Goal of the exercise: Each line of the records that holds "badge" should be shown in full.

Records for the exercise:
#####
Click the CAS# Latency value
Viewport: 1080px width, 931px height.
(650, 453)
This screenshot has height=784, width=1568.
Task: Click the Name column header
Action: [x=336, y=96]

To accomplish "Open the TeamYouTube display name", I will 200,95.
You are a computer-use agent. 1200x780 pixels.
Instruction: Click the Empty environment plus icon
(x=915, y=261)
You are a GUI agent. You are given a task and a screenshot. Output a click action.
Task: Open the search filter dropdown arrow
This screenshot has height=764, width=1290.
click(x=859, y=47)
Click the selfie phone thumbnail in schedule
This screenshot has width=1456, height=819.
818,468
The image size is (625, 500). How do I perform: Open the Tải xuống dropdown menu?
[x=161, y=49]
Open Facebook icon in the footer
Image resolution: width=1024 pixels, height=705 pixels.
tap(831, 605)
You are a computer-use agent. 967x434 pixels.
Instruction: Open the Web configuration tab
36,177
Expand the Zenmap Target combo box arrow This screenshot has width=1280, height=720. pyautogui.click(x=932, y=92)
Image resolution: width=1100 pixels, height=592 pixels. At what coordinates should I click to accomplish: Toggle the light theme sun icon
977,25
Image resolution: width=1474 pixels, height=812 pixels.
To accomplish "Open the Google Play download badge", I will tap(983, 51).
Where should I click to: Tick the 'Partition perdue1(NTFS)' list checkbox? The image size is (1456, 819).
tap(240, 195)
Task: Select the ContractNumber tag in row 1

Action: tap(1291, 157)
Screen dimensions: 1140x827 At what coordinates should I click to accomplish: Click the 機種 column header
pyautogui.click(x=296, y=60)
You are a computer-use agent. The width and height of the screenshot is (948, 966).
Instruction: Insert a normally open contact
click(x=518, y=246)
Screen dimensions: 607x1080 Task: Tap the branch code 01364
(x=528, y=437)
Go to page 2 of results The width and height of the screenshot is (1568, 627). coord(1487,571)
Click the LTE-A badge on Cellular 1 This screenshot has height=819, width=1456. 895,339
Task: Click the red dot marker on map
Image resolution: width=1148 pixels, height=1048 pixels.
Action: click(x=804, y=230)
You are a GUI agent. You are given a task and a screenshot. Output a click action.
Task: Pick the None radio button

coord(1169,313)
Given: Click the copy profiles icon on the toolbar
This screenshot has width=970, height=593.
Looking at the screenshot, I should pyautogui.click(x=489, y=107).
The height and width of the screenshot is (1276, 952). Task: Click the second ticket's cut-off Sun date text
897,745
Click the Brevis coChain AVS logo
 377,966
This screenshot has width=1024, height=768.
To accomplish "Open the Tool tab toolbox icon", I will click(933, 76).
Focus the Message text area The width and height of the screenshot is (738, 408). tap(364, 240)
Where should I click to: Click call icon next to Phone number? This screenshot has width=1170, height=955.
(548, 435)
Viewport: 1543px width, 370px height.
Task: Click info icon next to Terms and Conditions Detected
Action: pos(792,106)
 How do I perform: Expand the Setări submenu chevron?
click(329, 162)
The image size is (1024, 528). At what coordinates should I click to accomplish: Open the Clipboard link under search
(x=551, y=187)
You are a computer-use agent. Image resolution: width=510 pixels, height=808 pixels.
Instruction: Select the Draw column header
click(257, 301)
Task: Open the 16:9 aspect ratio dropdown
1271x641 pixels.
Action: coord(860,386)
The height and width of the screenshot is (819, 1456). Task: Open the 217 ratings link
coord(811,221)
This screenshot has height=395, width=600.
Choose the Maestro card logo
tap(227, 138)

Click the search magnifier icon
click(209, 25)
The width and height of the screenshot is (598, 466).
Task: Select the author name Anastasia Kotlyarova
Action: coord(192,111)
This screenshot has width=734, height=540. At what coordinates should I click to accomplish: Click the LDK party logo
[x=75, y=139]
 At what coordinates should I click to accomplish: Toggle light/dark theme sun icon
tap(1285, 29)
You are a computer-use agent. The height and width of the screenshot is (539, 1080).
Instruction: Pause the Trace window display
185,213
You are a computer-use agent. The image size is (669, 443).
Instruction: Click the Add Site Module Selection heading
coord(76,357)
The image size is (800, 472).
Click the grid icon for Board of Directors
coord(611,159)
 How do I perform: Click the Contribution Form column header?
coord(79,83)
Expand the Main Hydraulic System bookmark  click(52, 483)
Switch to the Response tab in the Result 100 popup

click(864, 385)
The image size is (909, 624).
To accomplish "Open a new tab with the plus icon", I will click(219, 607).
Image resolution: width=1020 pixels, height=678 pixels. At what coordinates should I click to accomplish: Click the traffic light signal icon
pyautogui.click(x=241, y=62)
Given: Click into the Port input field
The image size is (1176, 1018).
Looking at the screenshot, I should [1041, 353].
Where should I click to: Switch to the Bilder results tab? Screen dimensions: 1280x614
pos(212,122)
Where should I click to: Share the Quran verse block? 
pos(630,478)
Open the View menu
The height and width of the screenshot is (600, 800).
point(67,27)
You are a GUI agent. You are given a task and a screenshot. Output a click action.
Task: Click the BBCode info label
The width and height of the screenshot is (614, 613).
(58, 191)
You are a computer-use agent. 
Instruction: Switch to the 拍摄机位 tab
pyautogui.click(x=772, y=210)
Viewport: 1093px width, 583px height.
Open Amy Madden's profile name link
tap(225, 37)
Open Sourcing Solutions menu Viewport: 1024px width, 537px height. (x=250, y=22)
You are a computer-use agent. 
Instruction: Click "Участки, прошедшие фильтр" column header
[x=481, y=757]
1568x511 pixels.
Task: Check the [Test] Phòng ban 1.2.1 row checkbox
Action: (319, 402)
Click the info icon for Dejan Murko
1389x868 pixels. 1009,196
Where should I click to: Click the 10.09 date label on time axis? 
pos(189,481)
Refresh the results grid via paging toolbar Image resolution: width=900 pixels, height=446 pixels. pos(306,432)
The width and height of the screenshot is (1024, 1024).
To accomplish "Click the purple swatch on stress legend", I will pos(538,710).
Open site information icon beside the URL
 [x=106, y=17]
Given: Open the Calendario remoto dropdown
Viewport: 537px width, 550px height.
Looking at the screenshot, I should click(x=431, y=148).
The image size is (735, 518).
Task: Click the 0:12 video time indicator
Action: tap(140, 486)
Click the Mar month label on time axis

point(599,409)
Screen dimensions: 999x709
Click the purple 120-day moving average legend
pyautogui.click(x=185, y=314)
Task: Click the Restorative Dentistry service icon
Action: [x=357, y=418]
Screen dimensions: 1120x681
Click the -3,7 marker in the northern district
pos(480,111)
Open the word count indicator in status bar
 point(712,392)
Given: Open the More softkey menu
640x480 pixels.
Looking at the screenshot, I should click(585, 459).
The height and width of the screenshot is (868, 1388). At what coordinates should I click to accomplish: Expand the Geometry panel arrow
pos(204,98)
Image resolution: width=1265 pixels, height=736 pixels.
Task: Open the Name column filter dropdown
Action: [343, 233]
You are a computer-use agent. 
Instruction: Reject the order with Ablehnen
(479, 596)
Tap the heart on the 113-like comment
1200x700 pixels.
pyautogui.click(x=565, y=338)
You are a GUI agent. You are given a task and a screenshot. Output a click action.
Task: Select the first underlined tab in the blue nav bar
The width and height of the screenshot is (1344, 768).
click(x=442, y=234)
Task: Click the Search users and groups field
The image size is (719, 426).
#####
Worked solution:
To accomplish "Open the Google Play download badge", I will tap(983, 51).
Click the LTE-A badge on Cellular 1 This screenshot has height=819, width=1456. 895,339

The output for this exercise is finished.